Netanjahu zapewnił o determinacji Izraela w sprawie uniemożliwienia Iranowi zdobycia militarnego przyczółku w Syrii i wspierania libańskiej organizacji Hezbollah.

Po raz kolejny powtórzył stanowisko władz państwa żydowskiego, że to Syria jest odpowiedzialna za strącenie w poniedziałek rosyjskiego samolotu u syryjskiego wybrzeża Morza Śródziemnego.

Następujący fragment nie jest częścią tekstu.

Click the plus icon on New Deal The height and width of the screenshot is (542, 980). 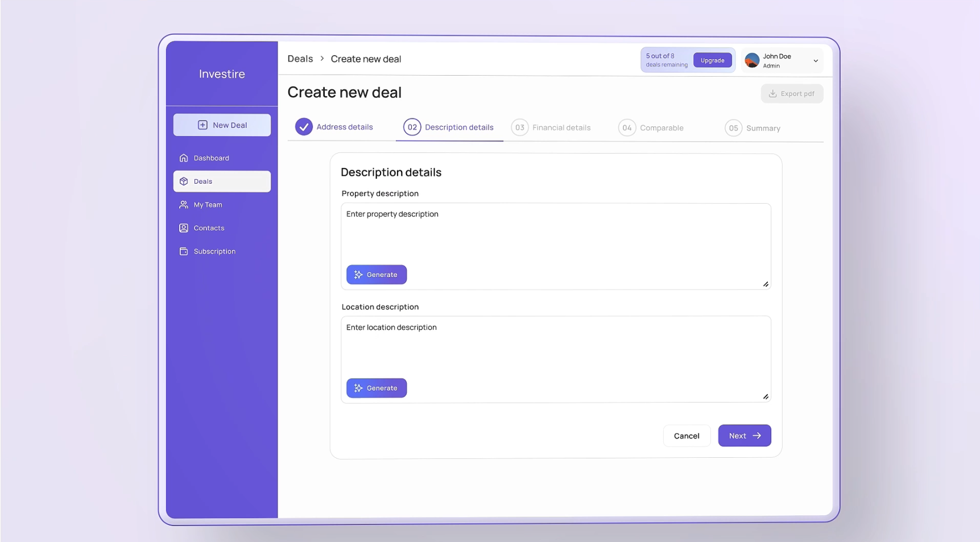coord(202,125)
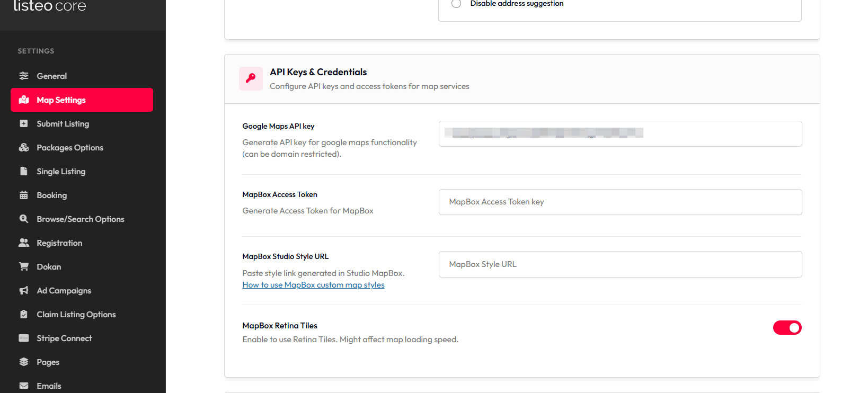Click into the MapBox Style URL field
Image resolution: width=868 pixels, height=393 pixels.
620,264
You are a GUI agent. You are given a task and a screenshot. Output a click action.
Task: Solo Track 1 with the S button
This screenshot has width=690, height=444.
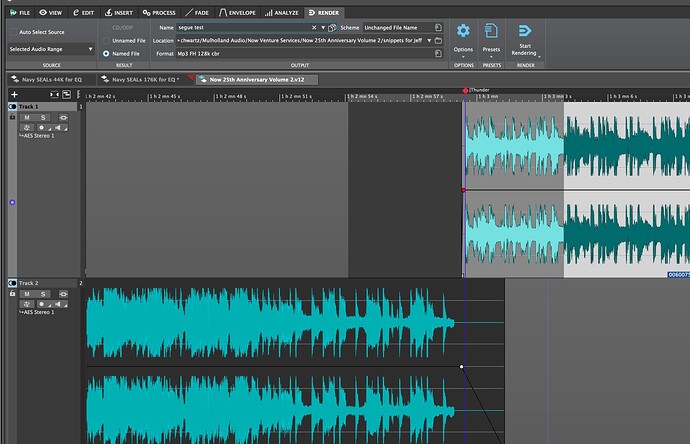pyautogui.click(x=44, y=117)
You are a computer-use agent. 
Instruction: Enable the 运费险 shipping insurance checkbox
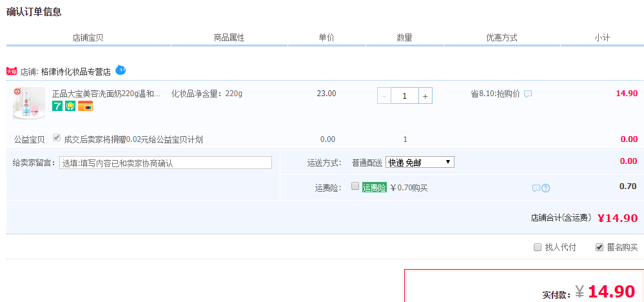(x=355, y=186)
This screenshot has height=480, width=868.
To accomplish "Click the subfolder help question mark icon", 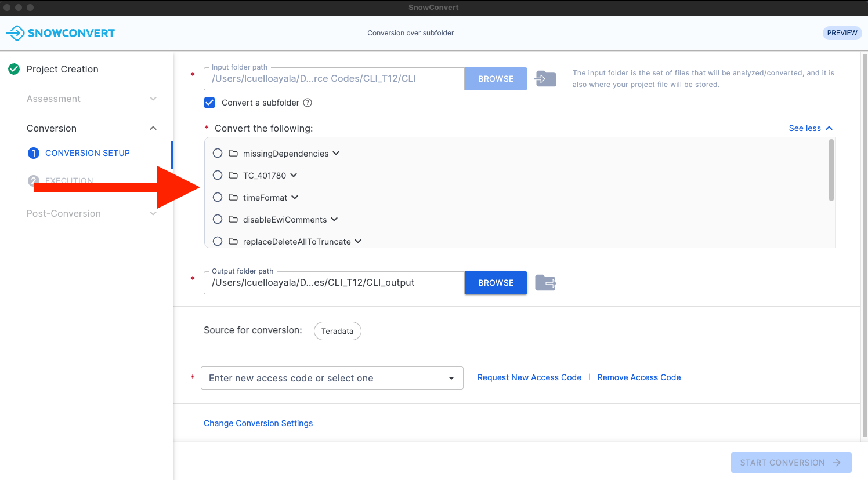I will point(308,103).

Wcześniej we wtorek ubolewanie z powodu śmierci załogi zestrzelonego rosyjskiego samolotu wojskowego wyraziła izraelska armia. Podkreśliła, że za strącenie samolotu w pełni odpowiedzialny jest syryjski rząd.

Siły zbrojne Izraela przyznały się jednak do przeprowadzenia w poniedziałek wieczorem nalotów na Syrię. Krok ten media izraelskie oceniają jako wyjątkowy, gdyż wojsko tego państwa rzadko przyznaje się do zagranicznych operacji.

Ministerstwo obrony Rosji oznajmiło wcześniej, że rosyjski samolot wojskowy Ił-20 został zestrzelony przez syryjską obronę przeciwlotniczą, ale odpowiedzialność za to ponoszą siły izraelskie, które - zdaniem resortu - naraziły samolot na ostrzał syryjski.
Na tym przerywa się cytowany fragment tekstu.